ECLI:NL:CRVB:2023:652
Centrale Raad van Beroep
- Hoger beroep
- Rechtspraak.nl
Beoordeling van de hoogte van de IVA-uitkering en de arbeidsongeschiktheid van de appellant
In deze zaak heeft de Centrale Raad van Beroep op 5 april 2023 uitspraak gedaan in hoger beroep over de toekenning van een IVA-uitkering aan de appellant, die in Slowakije woont en in Nederland, Duitsland en Slowakije heeft gewerkt. De appellant had zich op 14 september 2017 ziek gemeld voor zijn werk als elektricien in Duitsland. Het Uwv had op 10 juni 2021 een loongerelateerde WGA-uitkering aan hem toegekend, maar na bezwaar werd dit omgezet naar een IVA-uitkering, omdat de appellant duurzaam volledig arbeidsongeschikt werd geacht. De hoogte van de uitkering was echter betwist door de appellant, die stelde dat hij 100% arbeidsongeschikt was en in een slechte financiële situatie verkeerde.
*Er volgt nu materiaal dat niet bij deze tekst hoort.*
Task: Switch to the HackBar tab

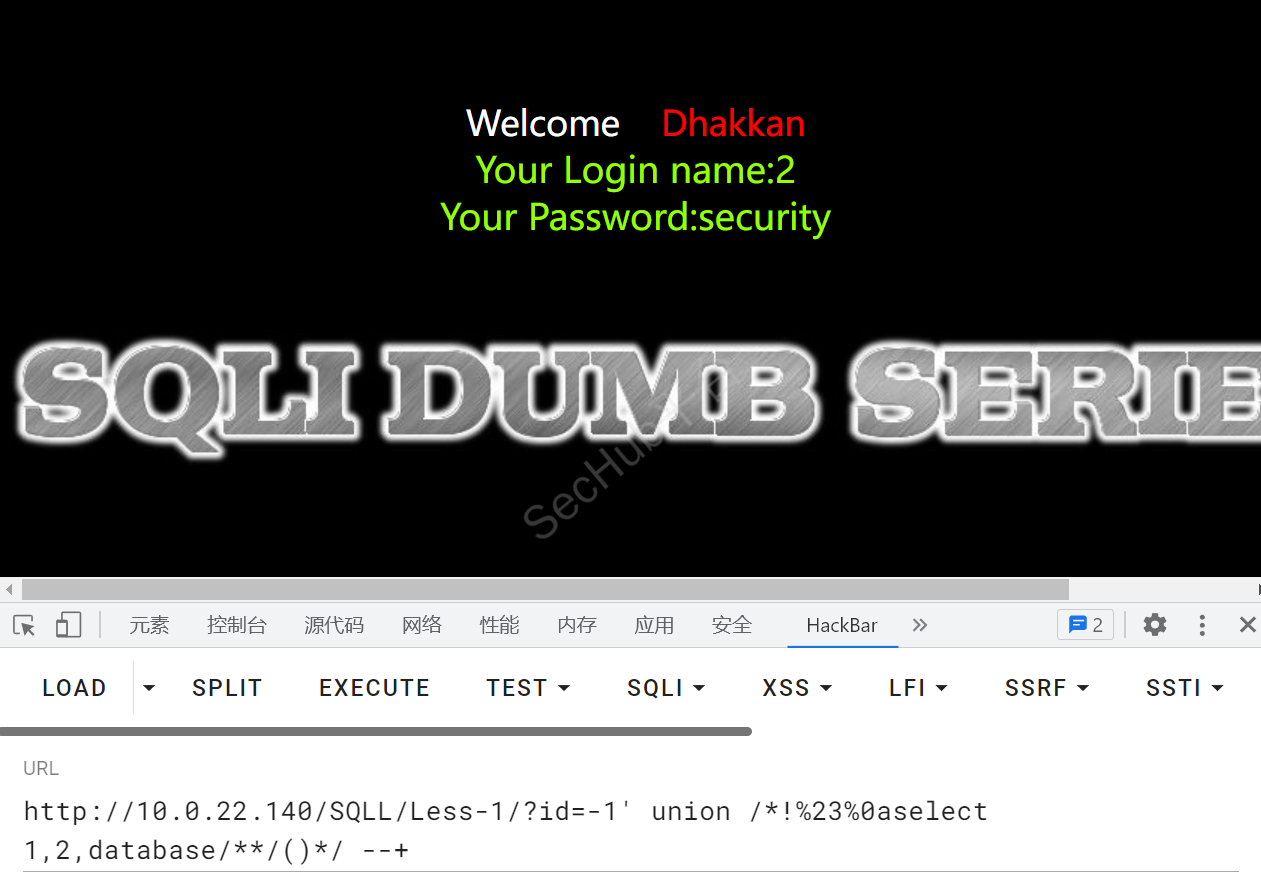Action: coord(842,626)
De rechtbank Amsterdam had het beroep van de appellant tegen het bestreden besluit van het Uwv ongegrond verklaard, waarbij het Uwv de hoogte van de IVA-uitkering correct had berekend. In hoger beroep heeft de appellant zijn medische situatie en financiële problemen benadrukt, maar de Raad oordeelde dat het Uwv de juiste berekeningen had gemaakt en dat er geen reden was om aan de juistheid van deze berekeningen te twijfelen. De Raad bevestigde de eerdere uitspraak van de rechtbank en oordeelde dat de appellant niet meer arbeidsongeschikt was dan door het Uwv was vastgesteld. De uitspraak werd gedaan door T. Dompeling, met E.X.R. Yi als griffier, en werd openbaar uitgesproken op 5 april 2023.